Friedman C.S. - Śniący Gatunek, Dąbała Jacek - Złodziej twarzy, +bonus
[ Pobierz całość w formacie PDF ]
C. S. FRIEDMAN
Śniący gatunek
1. Był taki czas pomiędzy zachodem słońca a zmrokiem, kiedy ściana dzieląca światy robiła się
cienka; i jeśli wtedy ktoś patrzył - jeśli umiał patrzeć - widział przemykające na drugą stronę
małe, ciemne stworzenia z krainy snów. On, zwany Łowcą-w-Mroku, umiał patrzeć.

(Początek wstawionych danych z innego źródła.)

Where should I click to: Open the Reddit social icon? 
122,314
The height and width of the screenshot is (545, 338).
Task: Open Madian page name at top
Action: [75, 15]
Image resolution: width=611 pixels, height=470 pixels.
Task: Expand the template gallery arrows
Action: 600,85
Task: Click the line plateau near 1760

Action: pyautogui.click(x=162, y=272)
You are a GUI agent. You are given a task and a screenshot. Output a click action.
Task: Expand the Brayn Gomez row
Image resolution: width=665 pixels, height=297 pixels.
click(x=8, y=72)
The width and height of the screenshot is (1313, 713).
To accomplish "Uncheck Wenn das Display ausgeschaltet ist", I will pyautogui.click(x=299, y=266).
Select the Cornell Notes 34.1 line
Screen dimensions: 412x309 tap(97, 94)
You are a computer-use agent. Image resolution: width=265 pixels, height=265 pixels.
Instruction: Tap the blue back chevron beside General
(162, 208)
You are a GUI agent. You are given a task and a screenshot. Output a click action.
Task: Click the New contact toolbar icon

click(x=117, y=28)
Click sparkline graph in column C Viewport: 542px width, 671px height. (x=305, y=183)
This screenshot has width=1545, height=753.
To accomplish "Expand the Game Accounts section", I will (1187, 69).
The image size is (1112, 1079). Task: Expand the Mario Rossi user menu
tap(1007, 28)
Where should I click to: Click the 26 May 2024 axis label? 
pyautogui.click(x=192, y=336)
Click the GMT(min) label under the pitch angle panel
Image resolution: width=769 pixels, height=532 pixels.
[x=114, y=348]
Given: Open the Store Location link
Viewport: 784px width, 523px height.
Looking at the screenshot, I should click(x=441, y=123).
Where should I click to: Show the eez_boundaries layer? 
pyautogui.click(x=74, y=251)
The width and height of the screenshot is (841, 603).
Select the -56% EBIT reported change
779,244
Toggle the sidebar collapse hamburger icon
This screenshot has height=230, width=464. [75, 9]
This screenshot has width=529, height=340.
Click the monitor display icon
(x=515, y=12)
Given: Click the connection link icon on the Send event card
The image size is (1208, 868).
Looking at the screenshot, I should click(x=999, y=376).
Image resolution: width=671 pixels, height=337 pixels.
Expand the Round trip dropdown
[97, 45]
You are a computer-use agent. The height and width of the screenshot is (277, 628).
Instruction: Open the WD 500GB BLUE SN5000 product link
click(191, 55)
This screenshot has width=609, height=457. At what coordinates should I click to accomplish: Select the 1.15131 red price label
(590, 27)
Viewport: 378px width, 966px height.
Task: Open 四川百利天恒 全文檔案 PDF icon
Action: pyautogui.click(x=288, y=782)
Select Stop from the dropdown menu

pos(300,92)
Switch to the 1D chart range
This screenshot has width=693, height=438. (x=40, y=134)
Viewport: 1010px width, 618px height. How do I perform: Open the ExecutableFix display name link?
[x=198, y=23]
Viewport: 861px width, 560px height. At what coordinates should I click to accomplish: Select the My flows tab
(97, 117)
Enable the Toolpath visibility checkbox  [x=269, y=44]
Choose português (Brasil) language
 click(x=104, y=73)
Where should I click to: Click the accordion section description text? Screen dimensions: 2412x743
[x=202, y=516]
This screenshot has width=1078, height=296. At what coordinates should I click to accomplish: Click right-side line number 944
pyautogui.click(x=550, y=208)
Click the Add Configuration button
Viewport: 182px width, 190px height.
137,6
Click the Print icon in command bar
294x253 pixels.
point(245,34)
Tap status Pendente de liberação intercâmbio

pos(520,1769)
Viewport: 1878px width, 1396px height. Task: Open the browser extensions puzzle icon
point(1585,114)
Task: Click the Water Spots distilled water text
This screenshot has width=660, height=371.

Nadchodził czas tuż przed zapadnięciem prawdziwej ciemności, krótki moment równowagi
pomiędzy Nocą a Dniem. Trwał zaledwie kilka sekund (ale dostatecznie długich), a potem
przejście znów się zamykało i stwory, które przeniknęły stamtąd tutaj, musiały pozostać tutaj na
zawsze. Nigdy nie polował, dopóki ta chwila nie dobiegła końca. Nigdy jej nie przegapił, odkąd
nauczył się patrzeć. Mgliste snostwory fascynowały go, podobnie jak ich obecność w jego
świecie. Oczywiście widywał takie stworzenia w sen-krainie i polował tam na nie; był to koci
zwyczaj stary jak świat. Tutaj jednak wydawały się... jakieś złe. Jakby osłabiło je przejście
pomiędzy światami. Ich wewnętrzny blask był przygaszony, często migotliwy, krawędzie
rozmywały się od podmuchów wiatru, rozpływały się w cienkie smużki mgły. Przychodziły w
tysiącach postaci, każda inna: od ostrokończystych robaków z bursztynowoszarej mgły do
ciemnokarminowych krabów, przełażących przez niewidoczne kamyki i przeszkody w drodze
do niewidzialnego morza. I wszystkie wydawały mu się złe. Polował na nie niegdyś jako
kociak, szybko jednak zrozumiał daremność takich wysiłków. W świecie snu te stworzenia były
materialne, mógł je wytropić, zabić i zjeść, lecz w krainie jawy przypominały duchy, których nie
można chwycić ani zębami, ani pazurami. Po zetknięciu z nimi zostawał tylko obrzydliwy
posmak, jak gorycz porażki. Wolał polować na te stwory tylko w swojej cienio-postaci, a
godziny czuwania przeznaczyć na zdobywanie solidniejszego łupu. Tej nocy zamierzał polować
w krainie ludzi. Bezksiężycowa noc nadawała się idealnie, a ciemność była tak gęsta, że czuł,
jak ociera się o futro, dwie czernie w lodowatym jesiennym wietrze. Oczywiście musiał pokonać
płot, który jednak nie stanowił poważnej przeszkody. Podobnie jak wytryskowi kastrata
brakowało mu zapachu siły; jego pobratymcy tak często wydrapywali sobie przejście pod
spodem albo przełazili po gałęziach wystających nad szczytem, że płot wyglądał - i pachniał -
jak gościniec. Znalazł kanał prowadzący pod drutami i przeczołgał się z łatwością na drugą
stronę, na rodzinny teren tych samych dwunogów, które kiedyś próbowały go zabić.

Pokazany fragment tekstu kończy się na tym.